A nurse is caring for a client who is in active labor with a fetus in the occipitoposterior position. The nurse assists the client into a hands-and-knees position. Which of the following questions should the nurse ask to evaluate the effectiveness of this intervention?
- A. Does that lessen your suprapubic pain?
- B. Are you feeling relief from your pelvic pressure?
- C. Do your contractions feel further apart?
- D. Has your back labor improved?
Correct Answer: D
Rationale: The correct answer is D: "Has your back labor improved?" This question is crucial because the occipitoposterior position can cause intense back pain during labor. By asking if the back labor has improved, the nurse can assess the effectiveness of the hands-and-knees position in helping relieve the client's discomfort. A: "Does that lessen your suprapubic pain?" is incorrect because suprapubic pain is not specifically associated with occipitoposterior positioning. B: "Are you feeling relief from your pelvic pressure?" is incorrect as it does not directly address the back pain associated with occipitoposterior positioning. C: "Do your contractions feel further apart?" is incorrect as it does not focus on the back pain issue. The key is to address the specific discomfort caused by the occipitoposterior position.
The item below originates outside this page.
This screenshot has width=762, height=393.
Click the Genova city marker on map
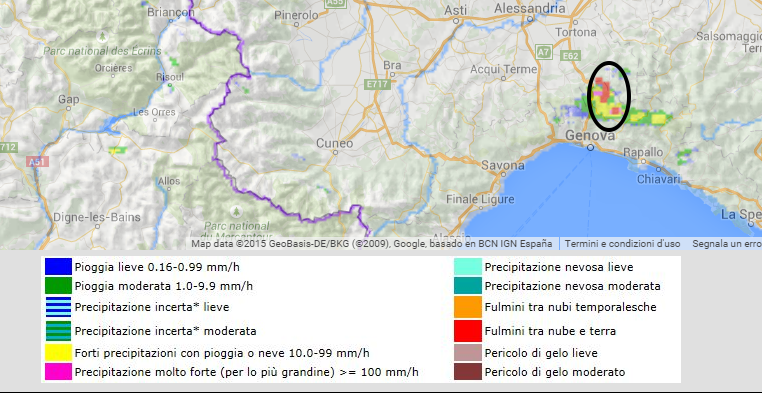pos(590,147)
A nurse is caring for a client immediately following the delivery of a stillborn fetus. Which of the following actions should the nurse take?
- A. Limit the amount of time the fetus is in the client’s room.
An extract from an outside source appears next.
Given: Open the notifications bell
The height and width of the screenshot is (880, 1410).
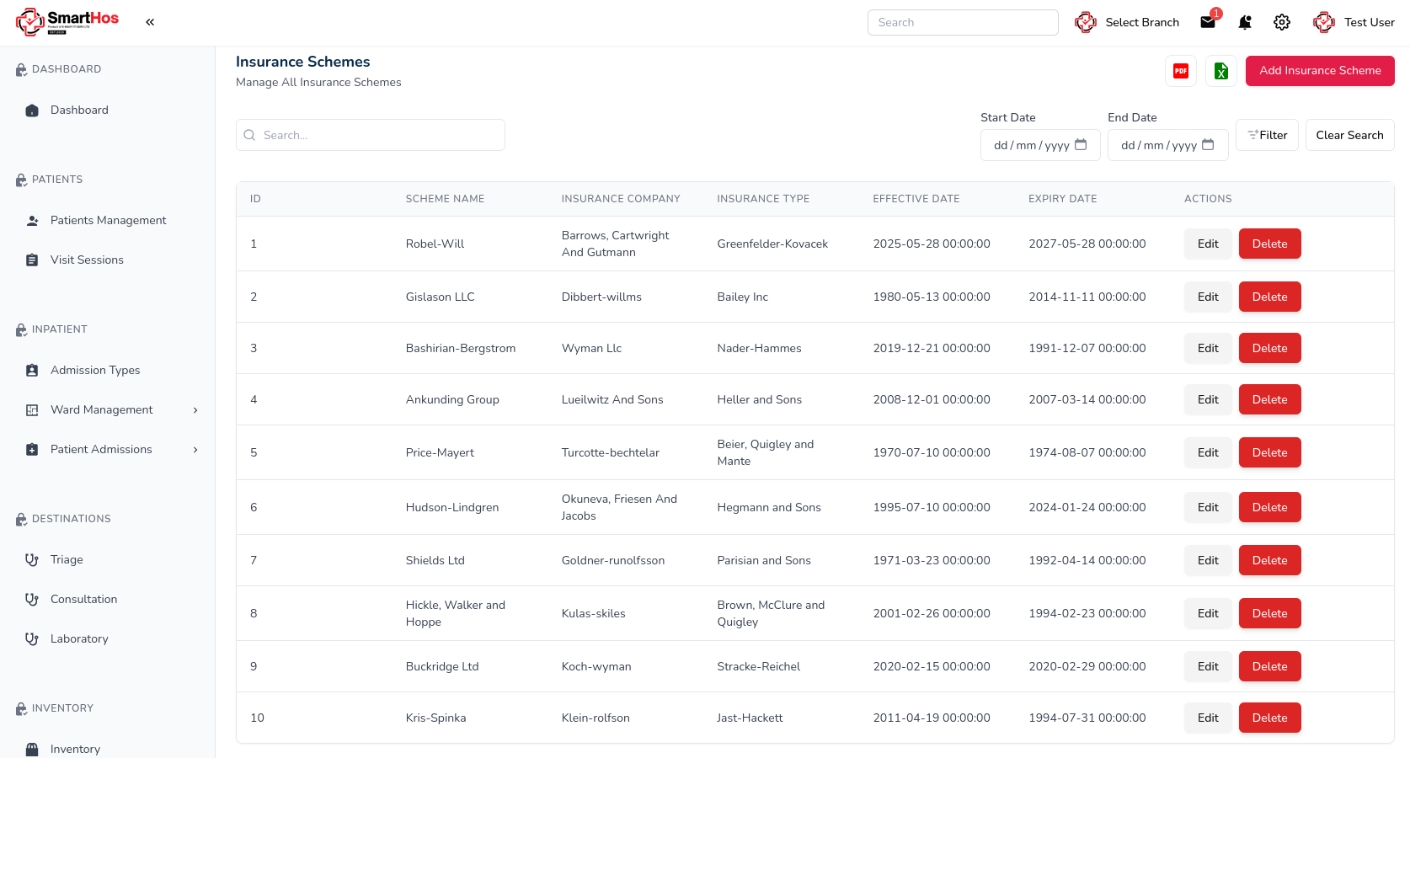Looking at the screenshot, I should point(1245,22).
- B. Provide the client with photos of the fetus.
- C. Instruct the client that an autopsy should be performed within 24 hr.
- D. Inform the client that the law requires them to name the fetus.
Correct Answer: B
Rationale: The correct answer is B: Provide the client with photos of the fetus. This action allows the client to have tangible memories of their stillborn baby and aids in the grieving process. It can provide closure and help in acknowledging the loss. Choice A may not be necessary if the client desires more time with the fetus. Choice C about an autopsy is not necessary unless the client consents. Choice D is incorrect as there is no law requiring the client to name the fetus.